Oh Alicia, how wonderful. I feel the same way right now- big changes going on, many of which have just finished. The letting go is so very disorganized, which somehow I imagined wouldn't be the case. It's freeing and terribly anxiety provoking at the same time, though I really don't have the energy to be in the anxiety so much- so I just watch it float by, and just go- F it. And then I think... There are people who feel this way all the time. How lovely. the possibility of that makes me happy. Life goes on, no matter what. So, F it. Enjoy the hell out of that puppet theater and whatever else is good right now.

Well you may not be getting some things done that you need to do, but you have perfectly described "'m-doing-nothing inertia" and you in fact have accomplished a lot, Alicia. Thanks for posting another delightful post that I am certain I needed to view. Know that I am cheering you on with love. xx

I've been waiting on pins and needles for your Christmas cross-stitch pattern as well! And I also have a darling girl in preschool for the first time this year. It's so true how 4 hours will fly by in an instant.

I homeschooled, so my quiet alone time came years after yours has. I definitely felt the same inertia. I was bewildered to discover that, while I spent so long producing books in every spare moment and wishing for whole hours or days to write, when they actually came I could barely write at all, let alone do crafts and the various other things I'd managed to squeeze into my schedule before. I didn't actually know this was A Thing, but now you mention it, it makes sense.

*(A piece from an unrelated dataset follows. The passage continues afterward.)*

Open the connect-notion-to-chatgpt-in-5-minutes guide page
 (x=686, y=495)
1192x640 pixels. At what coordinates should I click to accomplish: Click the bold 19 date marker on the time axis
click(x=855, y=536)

That puppet and theatre are beautiful.

There are no words for how much I love this post. I thought it was just me who had (too many) days like this. But now I know it's an actual thing I am happy as a clam. CJ xx

Michaelanne says: September 22, 2016 at 03:32 AM

Miss Margot Maude Peaseblossom is VERY lovely!!! Meems is going to LOVE her puppet theater!! You are such a great Mom...and funny!!! haha!!! PS...Those kissers are as cute as can be :)

Alicia, you needed this time to do exactly what you wanted to do. You did it and it is glorious. You'll start on the rest when you're ready.

I hope you will share how you made that adorable puppet. I love the puppet theater and I think your girl will too. I admire your creativity, it is inspirational!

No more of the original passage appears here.